The service representatives at CenturyLink go out for beers after work and rag on about how stupid people in the GPON zones are. I know they do. I know this because I also used to be in the communications business.
Some poor postal customer with a legitimate complaint would call up the station and get the boss on the line–our ring was twenty-five “shorts,” and he had to wait for all 25 to be sure they wanted us, and not the Department of Motor Vehicles, which is 24–and he’d listen for a minute. Then he’d say “well, ma’am, I cain’t do nothing about that, because your carrier is on LWOP, but the T-6 is over there helping out with the nixies, and I’ll put a note here for the 204-B to give you a call once he’s done entering the MSPs,” and then he’d hold the phone out from his ear for another minute, and hang up and say “what a bitch.” Then go out for beers.
So answering the phone is not all there is to communication. Most of us letter carriers were better at it. Here’s what it looks like. Customer complains. Carrier nods sympathetically. Agrees, in standard English, that this is a truly awful problem. Promises to try to get to the bottom of it. And says “I’m sorry.”
Then goes out for beers.
How can that beer look so inviting at 5 in the morning? Must be 5pm somewhere! 🙂
You won't believe this, but Dave and I just got on a plane that offered free IPA, and even we couldn't work up to it at six in the morning. I know, right?
C'mon, you're not trying!
The ticket is to order two shots of Bailey's in a mug of hot coffee. Now THAT'S GOOD at 6 AM! We were in first class on the straight shot to Dallas/FtWorth. We cleaned out their supply of Bailey's on that one! That'll teach them!
I bow to you. Couldn't do it. Maybe there's hope for me yet.
OMG…sinking into a third world domain. I hate them all, even those just doing their jobs. That is how it all started in Germany.
I was just wondering how it started in Germany.
Now you know.
All too familiar.
Beer at 5am is slightly more appealing that beer at other times. The only use I have ever put it to is as a rinse for my once brunettle locks. 5am is perfectly possible there…
More for me.
A beer at 5am would be much, much easier to swallow than all that gobbledegook UPPER CASE abbrevs. from an uncaring phone drone.
The post office is unbelievable for acronyms.
I have been known in past decades to not STOP drinking beer until 5 in the morning. Don't tell me that never happened to you.
I'm not saying.
And when you said "I'm sorry", I bet you did NOT add "if you took offense to anything" – talk about ruining a perfectly good bit of compassion and common courtesy by tacking on that little phrase!
Nope. I don't take things personally. I can be abject.
It seems that customer service is a thing of the past. It is hard to get it much less get good service.

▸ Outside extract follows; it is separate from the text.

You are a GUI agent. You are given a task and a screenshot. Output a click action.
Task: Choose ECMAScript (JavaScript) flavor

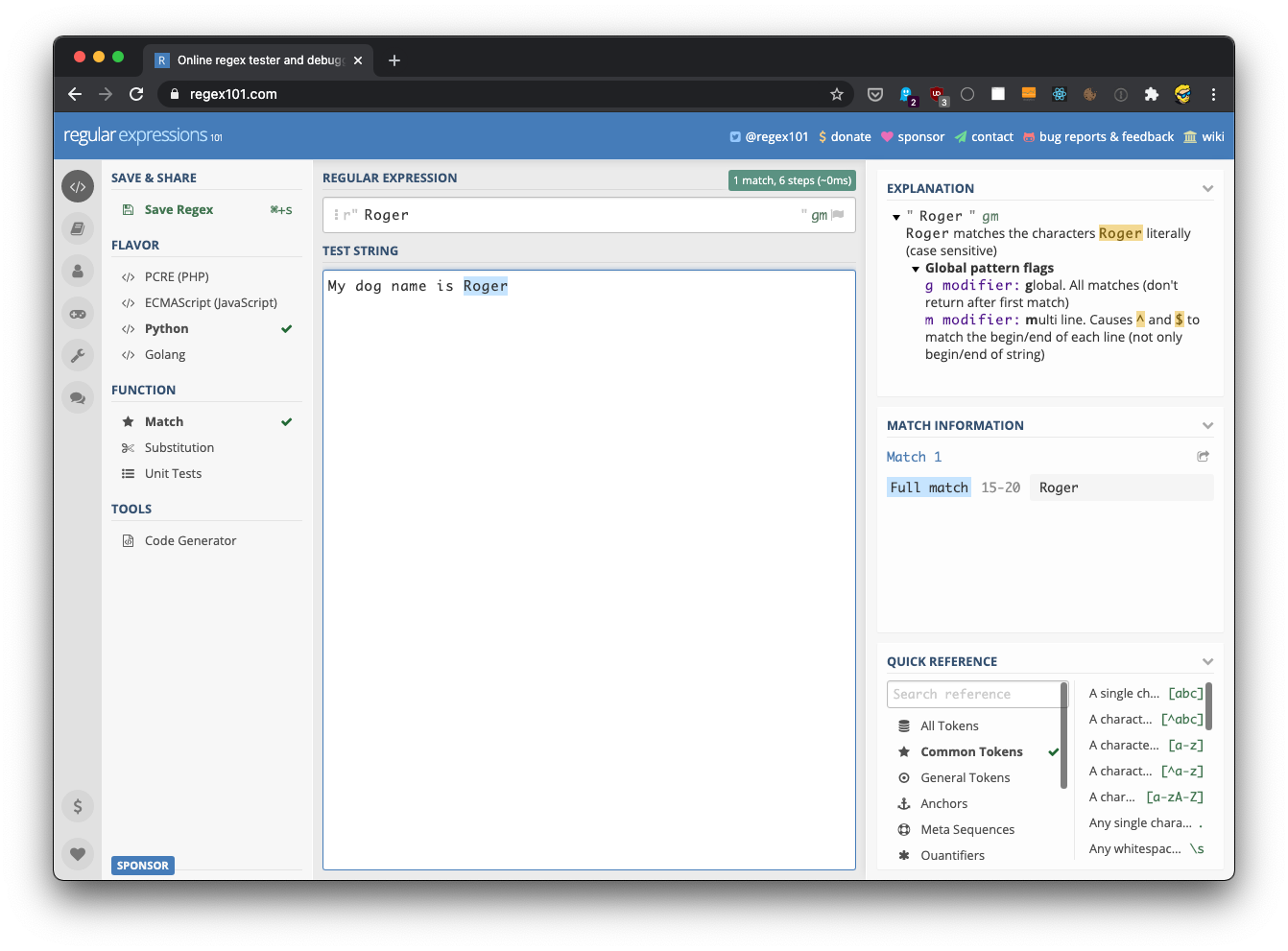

Stay tuned for the installation story!
Well, it sounds like, after all of the waiting, and the lengthy explanations, (his, not yours), and the copper wire elaborations, you got it all straightened out. Or did you?
We are looking with high speed wireless. It's a miracle.
I don't even know what I just typed. This is what you get when you're on the road and trying to work off your itty bitty phone with no skills. Coming home soon…
I'm betting you do have copper wires, just like all of us downunder and we'd love to switch to fibre optic cables, (for faster broadband/internet) but the major phone company owns the copper wires cables and says changing is too expensive unless we all want really high phone bills.
I don't know what we have or how any of it works. But we have fiber optic something or other.
I was driven mad by Ma Bell who kept denying everything I told them, my disconnects, MUST be my fault as they are so excellent at all they do for us peons. I got so fed up I plastered Facebook with my complaints, hit on their website with more and – my coup de grace, so to speak – littered their customer service site with more of the same.
End result – they sent 3 technicians out to hang off various poles and test obscure wires at my house and then a week later a manager showed up at my door.
"Are you happy now?" he looked exhausted.
"Ask me in 6 month." I said.
Ack! Hats off to you, brave consumer. I don't think I have it in me.